YOUR GOAL —
The answer should hold only the lines from the beginning of the material through the one with "About PRWeb (327, 1727)", reproduced exactly and without pictures.

================================

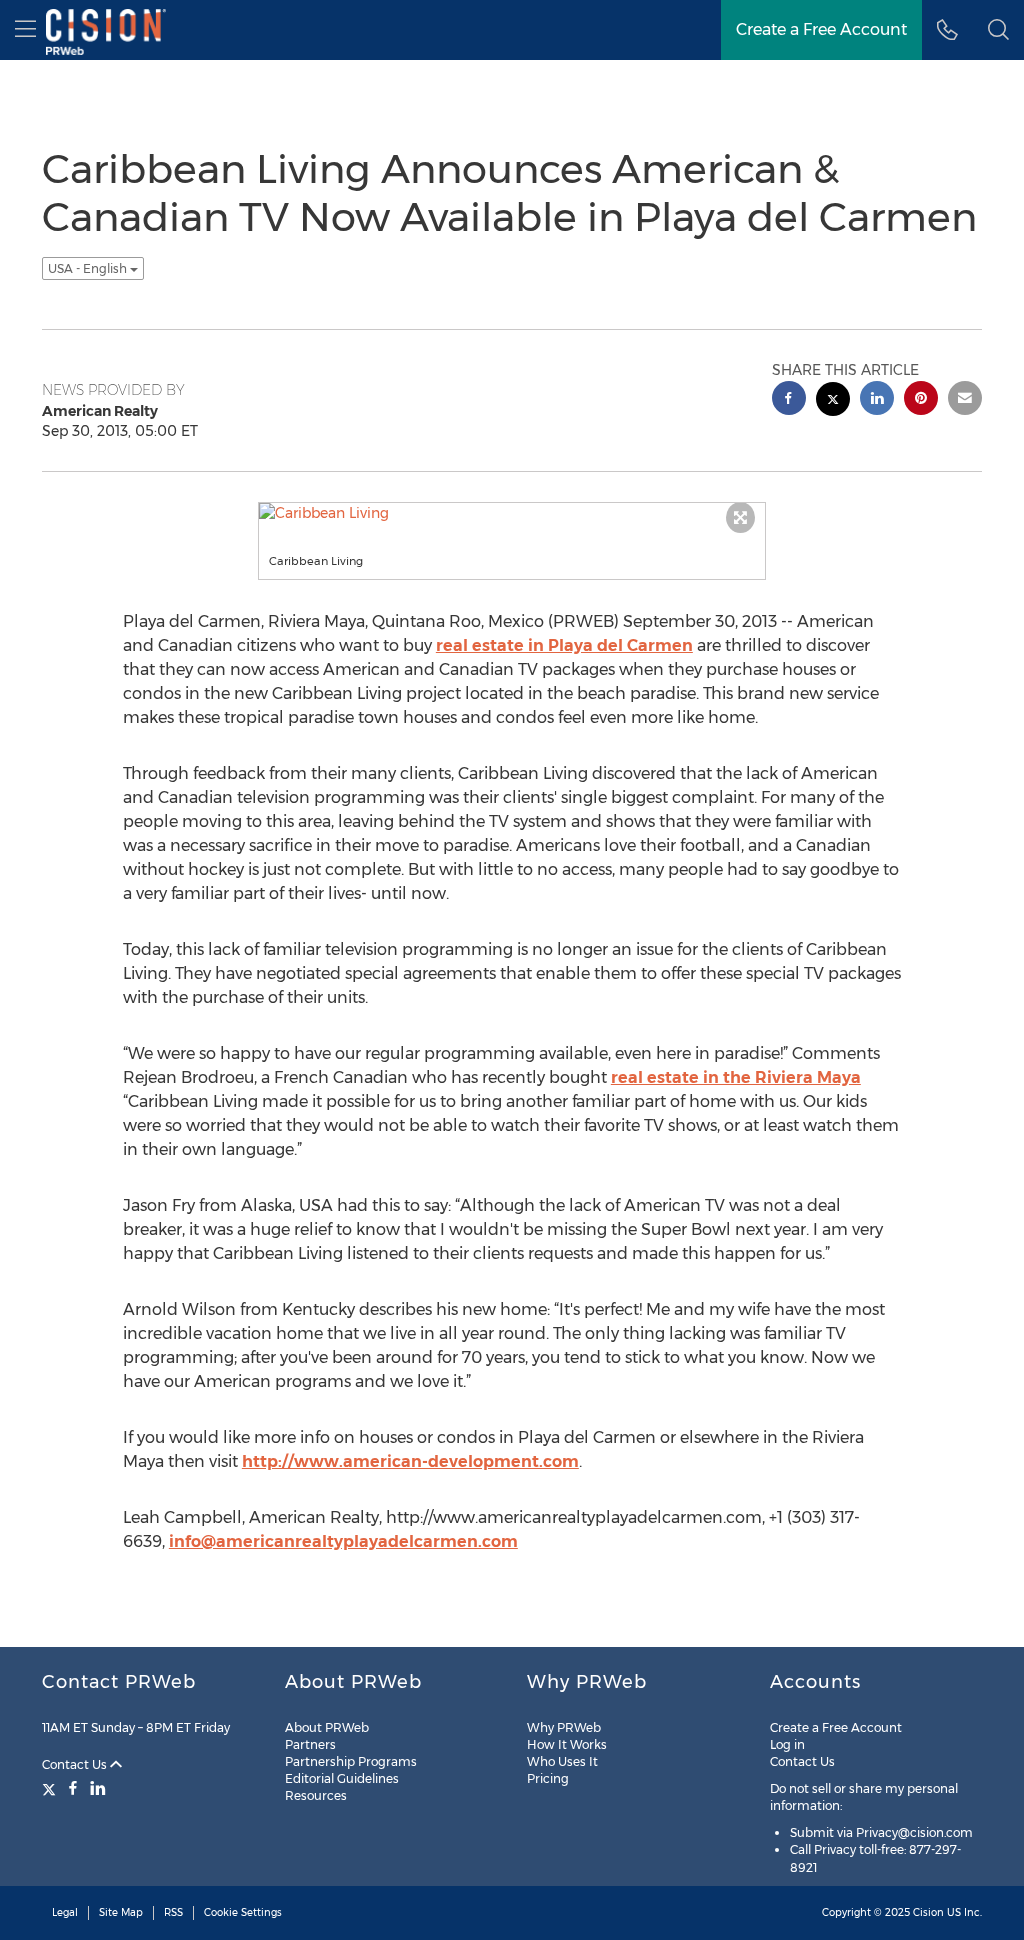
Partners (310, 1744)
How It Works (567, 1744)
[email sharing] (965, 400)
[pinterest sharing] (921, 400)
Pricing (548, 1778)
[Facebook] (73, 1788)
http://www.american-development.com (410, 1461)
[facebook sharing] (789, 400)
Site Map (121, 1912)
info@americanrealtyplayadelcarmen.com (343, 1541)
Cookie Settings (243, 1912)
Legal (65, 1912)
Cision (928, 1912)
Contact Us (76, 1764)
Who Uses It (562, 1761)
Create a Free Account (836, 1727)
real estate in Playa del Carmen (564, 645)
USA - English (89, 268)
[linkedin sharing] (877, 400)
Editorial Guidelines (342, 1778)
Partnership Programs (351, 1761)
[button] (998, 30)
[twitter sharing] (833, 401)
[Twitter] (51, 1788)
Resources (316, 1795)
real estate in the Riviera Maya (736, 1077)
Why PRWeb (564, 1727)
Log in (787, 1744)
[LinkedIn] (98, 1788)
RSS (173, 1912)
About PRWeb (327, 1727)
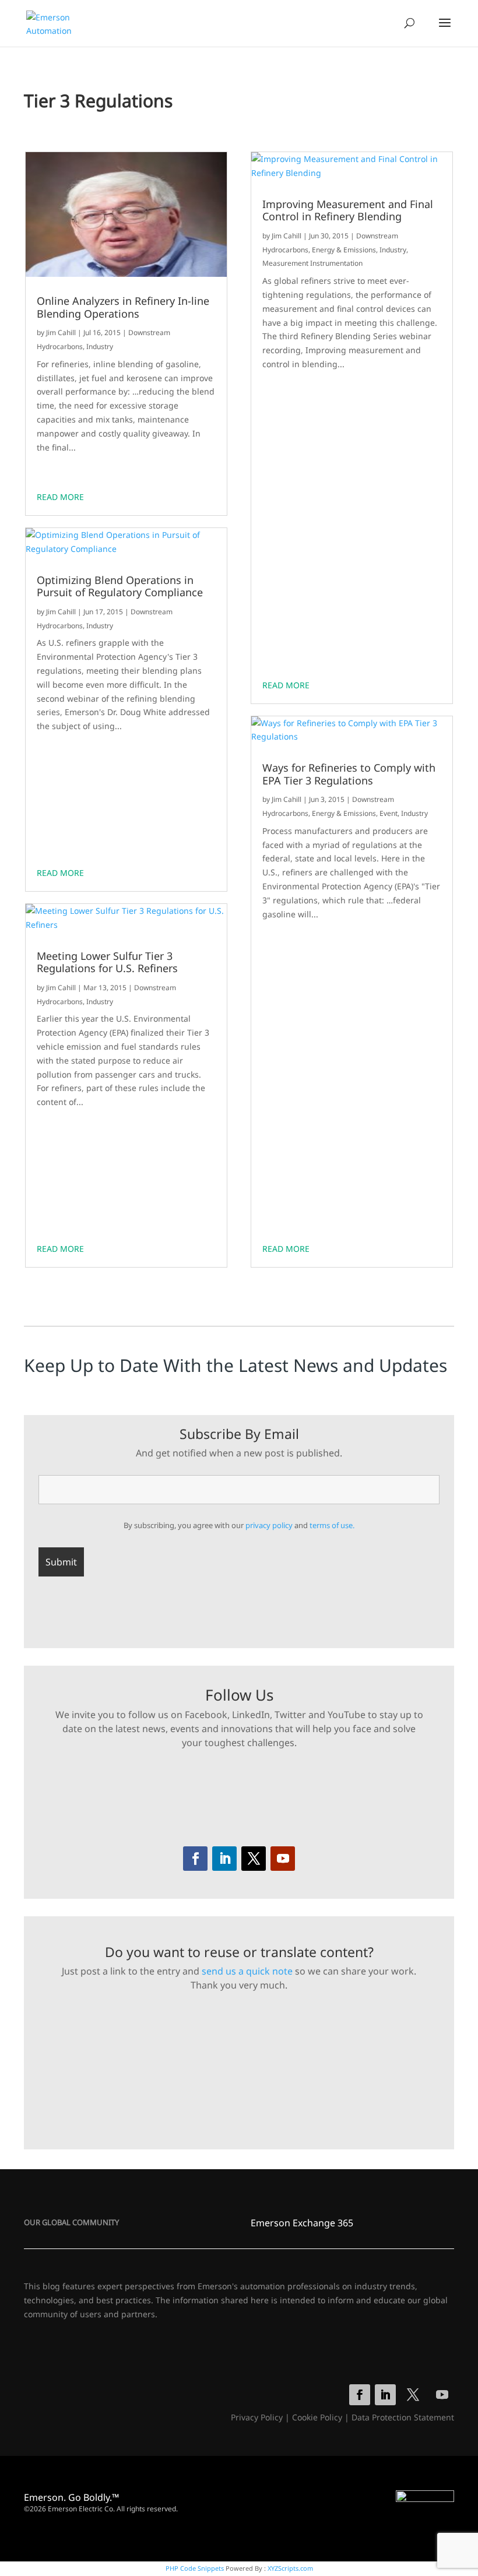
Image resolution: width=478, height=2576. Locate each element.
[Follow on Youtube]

================================

THE COMPLETED TASK —
Partners (310, 1744)
How It Works (567, 1744)
[email sharing] (965, 400)
[pinterest sharing] (921, 400)
Pricing (548, 1778)
[Facebook] (73, 1788)
http://www.american-development.com (410, 1461)
[facebook sharing] (789, 400)
Site Map (121, 1912)
info@americanrealtyplayadelcarmen.com (343, 1541)
Cookie Settings (243, 1912)
Legal (65, 1912)
Cision (928, 1912)
Contact Us (76, 1764)
Who Uses It (562, 1761)
Create a Free Account (836, 1727)
real estate in Playa del Carmen (564, 645)
USA - English (89, 268)
[linkedin sharing] (877, 400)
Editorial Guidelines (342, 1778)
Partnership Programs (351, 1761)
[button] (998, 30)
[twitter sharing] (833, 401)
[Twitter] (51, 1788)
Resources (316, 1795)
real estate in the Riviera Maya (736, 1077)
Why PRWeb (564, 1727)
Log in (787, 1744)
[LinkedIn] (98, 1788)
RSS (173, 1912)
About PRWeb (327, 1727)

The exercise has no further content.